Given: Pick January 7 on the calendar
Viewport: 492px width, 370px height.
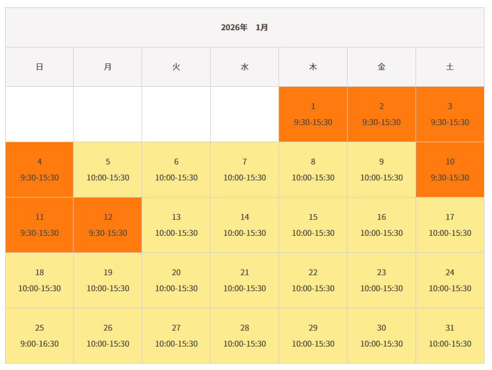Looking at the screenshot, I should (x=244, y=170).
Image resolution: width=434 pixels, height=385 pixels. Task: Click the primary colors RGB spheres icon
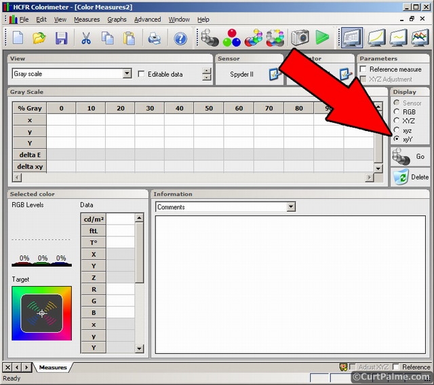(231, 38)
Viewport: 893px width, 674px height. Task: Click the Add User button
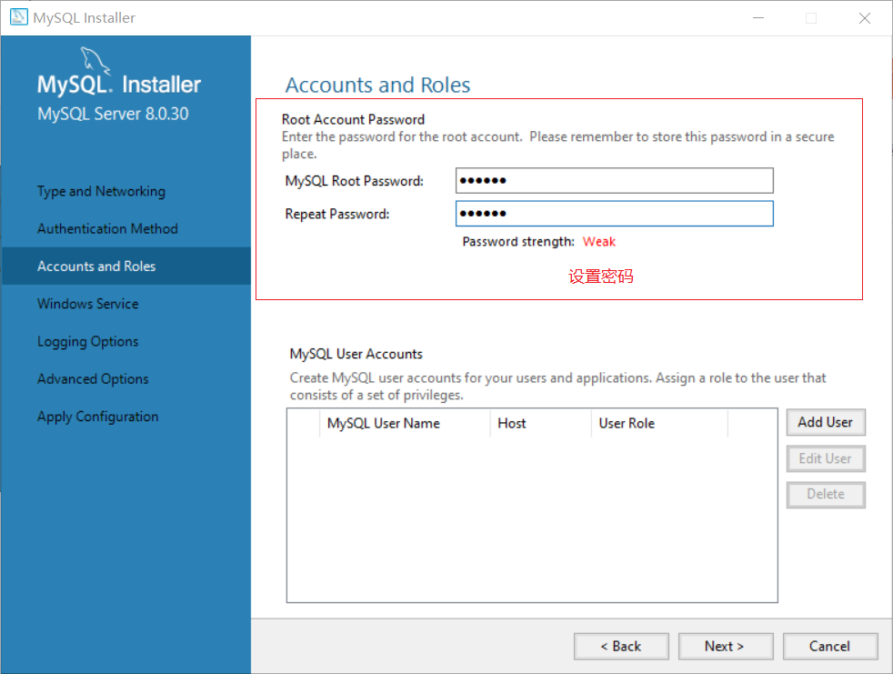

* * *

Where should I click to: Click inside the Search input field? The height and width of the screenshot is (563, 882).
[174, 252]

# Exercise
In the listing above, find the line containing "Image resolution: width=434" and the line containing "Viewport: 893px width, 674px", then print exactly those two lines and every line between them, minus the pictures.

# Response
Image resolution: width=434 pixels, height=385 pixels. Task: Click the primary colors RGB spheres icon
(231, 38)
Viewport: 893px width, 674px height. Task: Click the Add User button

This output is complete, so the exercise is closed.